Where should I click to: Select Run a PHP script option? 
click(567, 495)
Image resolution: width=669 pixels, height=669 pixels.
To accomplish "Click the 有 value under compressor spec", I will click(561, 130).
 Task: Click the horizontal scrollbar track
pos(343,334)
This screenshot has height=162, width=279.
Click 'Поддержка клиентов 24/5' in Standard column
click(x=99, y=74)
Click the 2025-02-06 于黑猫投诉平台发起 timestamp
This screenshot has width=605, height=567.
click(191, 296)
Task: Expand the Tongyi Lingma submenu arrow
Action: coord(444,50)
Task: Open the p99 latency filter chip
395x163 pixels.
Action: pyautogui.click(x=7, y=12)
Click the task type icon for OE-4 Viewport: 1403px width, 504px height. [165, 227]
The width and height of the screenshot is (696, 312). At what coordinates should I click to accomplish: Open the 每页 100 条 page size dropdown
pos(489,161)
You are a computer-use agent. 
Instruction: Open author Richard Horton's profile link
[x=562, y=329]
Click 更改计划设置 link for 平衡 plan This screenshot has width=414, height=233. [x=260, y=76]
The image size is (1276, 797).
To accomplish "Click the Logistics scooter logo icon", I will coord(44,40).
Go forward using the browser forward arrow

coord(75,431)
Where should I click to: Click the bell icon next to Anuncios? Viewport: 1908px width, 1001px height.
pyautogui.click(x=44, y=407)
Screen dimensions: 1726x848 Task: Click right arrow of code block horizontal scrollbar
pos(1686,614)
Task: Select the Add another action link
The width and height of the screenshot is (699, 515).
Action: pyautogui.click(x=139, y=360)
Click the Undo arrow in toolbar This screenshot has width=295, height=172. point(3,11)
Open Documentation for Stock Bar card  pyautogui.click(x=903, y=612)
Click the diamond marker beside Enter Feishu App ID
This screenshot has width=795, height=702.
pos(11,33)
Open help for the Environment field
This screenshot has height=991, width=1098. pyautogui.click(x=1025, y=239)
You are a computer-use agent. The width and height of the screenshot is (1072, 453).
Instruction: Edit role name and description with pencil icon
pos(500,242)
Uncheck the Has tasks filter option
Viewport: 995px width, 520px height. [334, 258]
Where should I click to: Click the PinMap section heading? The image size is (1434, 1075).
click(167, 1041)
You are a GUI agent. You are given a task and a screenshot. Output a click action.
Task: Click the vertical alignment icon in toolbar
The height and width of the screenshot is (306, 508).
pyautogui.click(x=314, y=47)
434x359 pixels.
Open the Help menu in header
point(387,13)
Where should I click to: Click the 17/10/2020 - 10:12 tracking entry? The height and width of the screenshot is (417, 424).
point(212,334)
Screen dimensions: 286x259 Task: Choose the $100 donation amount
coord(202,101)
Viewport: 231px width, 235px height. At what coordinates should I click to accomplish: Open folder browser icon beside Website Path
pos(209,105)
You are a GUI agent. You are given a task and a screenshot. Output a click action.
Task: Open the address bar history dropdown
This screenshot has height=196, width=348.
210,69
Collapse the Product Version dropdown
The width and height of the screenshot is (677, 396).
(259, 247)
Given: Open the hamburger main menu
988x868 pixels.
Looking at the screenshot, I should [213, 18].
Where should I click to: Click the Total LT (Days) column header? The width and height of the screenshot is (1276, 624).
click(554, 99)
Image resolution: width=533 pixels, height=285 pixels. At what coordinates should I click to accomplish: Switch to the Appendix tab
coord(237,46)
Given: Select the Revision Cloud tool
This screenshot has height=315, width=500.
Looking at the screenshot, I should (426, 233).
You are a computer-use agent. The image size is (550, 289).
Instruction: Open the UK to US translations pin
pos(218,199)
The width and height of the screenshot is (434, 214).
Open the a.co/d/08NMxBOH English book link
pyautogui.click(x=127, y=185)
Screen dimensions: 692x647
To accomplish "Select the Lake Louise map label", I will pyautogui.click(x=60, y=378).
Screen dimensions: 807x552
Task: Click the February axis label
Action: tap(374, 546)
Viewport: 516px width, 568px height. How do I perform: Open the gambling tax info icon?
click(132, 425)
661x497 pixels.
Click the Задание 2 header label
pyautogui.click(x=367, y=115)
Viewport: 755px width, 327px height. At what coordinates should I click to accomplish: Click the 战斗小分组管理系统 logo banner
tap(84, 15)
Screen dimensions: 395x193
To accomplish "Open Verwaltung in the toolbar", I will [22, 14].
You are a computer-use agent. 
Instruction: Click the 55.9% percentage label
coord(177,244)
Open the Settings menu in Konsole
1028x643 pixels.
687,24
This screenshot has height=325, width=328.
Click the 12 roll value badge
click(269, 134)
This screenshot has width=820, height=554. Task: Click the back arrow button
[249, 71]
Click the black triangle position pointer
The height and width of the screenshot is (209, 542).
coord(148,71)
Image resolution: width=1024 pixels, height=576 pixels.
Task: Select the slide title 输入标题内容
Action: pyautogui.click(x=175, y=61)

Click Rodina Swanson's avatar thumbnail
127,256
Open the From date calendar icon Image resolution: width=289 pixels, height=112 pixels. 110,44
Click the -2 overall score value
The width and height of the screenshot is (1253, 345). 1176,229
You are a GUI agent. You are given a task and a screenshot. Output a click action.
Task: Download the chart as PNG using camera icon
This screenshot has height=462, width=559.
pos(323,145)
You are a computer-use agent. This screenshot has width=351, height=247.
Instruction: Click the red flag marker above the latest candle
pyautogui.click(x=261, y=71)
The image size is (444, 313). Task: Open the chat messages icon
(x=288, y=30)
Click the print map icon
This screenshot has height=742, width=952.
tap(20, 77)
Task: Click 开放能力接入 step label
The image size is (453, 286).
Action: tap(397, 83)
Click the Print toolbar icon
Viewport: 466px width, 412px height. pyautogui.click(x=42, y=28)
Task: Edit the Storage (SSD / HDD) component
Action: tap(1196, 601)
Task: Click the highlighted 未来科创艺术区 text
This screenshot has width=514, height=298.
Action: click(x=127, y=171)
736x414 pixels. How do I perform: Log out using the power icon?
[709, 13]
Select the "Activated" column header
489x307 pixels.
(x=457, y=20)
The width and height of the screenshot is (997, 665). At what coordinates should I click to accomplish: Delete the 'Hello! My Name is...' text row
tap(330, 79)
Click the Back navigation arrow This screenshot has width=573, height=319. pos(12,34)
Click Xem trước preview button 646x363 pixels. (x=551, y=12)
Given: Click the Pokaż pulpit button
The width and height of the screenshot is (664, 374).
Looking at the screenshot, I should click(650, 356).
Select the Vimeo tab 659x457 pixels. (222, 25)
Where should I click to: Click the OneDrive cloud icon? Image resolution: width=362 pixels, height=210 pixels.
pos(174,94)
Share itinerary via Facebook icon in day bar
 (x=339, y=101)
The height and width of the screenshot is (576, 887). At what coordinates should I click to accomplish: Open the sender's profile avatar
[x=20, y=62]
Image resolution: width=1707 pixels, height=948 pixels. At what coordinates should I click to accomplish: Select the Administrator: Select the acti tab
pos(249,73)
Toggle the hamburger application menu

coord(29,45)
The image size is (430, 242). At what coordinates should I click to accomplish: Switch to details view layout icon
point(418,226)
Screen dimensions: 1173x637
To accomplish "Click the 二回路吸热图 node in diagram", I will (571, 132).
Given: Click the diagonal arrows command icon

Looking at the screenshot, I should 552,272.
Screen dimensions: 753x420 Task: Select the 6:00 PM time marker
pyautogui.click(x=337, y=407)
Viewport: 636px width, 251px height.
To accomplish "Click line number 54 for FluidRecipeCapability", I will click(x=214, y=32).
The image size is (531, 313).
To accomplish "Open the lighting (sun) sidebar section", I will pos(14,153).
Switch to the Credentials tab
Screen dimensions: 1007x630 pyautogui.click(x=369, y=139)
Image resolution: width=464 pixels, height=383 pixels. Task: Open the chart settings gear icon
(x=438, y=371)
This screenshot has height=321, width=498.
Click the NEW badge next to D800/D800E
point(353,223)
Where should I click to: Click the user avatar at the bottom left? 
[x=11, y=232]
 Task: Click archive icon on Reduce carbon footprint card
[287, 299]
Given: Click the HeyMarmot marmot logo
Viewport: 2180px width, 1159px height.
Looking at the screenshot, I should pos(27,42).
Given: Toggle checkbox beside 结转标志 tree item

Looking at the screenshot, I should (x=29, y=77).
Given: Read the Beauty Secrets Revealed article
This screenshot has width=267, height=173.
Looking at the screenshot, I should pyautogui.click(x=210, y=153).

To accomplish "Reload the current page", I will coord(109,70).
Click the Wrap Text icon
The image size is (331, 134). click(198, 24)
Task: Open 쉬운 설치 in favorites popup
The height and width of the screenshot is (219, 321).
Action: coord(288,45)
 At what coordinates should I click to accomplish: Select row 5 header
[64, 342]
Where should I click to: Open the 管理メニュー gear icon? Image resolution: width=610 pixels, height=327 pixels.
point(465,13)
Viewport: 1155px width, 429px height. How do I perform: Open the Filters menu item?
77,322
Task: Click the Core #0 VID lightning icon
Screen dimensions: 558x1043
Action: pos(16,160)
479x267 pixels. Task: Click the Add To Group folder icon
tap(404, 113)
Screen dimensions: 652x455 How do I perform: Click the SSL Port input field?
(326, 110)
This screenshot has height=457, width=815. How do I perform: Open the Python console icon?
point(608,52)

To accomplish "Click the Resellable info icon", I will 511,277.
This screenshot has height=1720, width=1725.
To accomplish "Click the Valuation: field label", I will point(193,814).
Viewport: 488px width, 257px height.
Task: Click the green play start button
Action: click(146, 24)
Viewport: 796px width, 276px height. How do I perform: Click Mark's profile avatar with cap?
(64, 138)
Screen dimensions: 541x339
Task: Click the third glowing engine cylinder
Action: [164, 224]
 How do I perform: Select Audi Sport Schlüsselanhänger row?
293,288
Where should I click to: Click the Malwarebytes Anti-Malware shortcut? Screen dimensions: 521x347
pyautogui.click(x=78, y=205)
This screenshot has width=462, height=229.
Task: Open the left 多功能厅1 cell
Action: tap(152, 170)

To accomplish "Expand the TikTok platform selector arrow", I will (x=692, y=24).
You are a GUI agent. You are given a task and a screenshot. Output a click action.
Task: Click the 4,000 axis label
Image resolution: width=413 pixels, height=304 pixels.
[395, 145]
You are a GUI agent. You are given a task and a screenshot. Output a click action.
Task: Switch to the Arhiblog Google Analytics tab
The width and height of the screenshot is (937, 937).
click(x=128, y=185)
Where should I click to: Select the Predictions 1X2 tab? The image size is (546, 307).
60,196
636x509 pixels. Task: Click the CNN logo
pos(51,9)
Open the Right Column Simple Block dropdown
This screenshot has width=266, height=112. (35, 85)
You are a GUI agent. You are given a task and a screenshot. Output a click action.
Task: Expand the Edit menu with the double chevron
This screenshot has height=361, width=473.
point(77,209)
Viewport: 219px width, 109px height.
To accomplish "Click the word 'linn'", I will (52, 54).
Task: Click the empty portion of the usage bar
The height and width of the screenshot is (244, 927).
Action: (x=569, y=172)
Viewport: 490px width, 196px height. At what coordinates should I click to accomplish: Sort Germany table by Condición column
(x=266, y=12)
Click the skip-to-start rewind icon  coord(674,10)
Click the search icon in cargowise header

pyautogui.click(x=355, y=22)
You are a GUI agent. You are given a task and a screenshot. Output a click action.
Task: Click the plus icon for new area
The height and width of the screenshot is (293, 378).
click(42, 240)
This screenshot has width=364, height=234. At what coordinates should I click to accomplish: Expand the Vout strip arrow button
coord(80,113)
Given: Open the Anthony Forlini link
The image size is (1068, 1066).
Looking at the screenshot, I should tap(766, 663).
+++
» PROBLEM TO SOLVE: Beginning with the first line of the records above, reproduce each line exactly, ending at the line that contains "Click the 2025-02-06 于黑猫投诉平台发起 timestamp", and leave out everything else.

» SOLUTION TO THIS TASK:
Where should I click to: Select Run a PHP script option? 
click(567, 495)
Image resolution: width=669 pixels, height=669 pixels.
To accomplish "Click the 有 value under compressor spec", I will click(561, 130).
 Task: Click the horizontal scrollbar track
pos(343,334)
This screenshot has height=162, width=279.
Click 'Поддержка клиентов 24/5' in Standard column
click(x=99, y=74)
Click the 2025-02-06 于黑猫投诉平台发起 timestamp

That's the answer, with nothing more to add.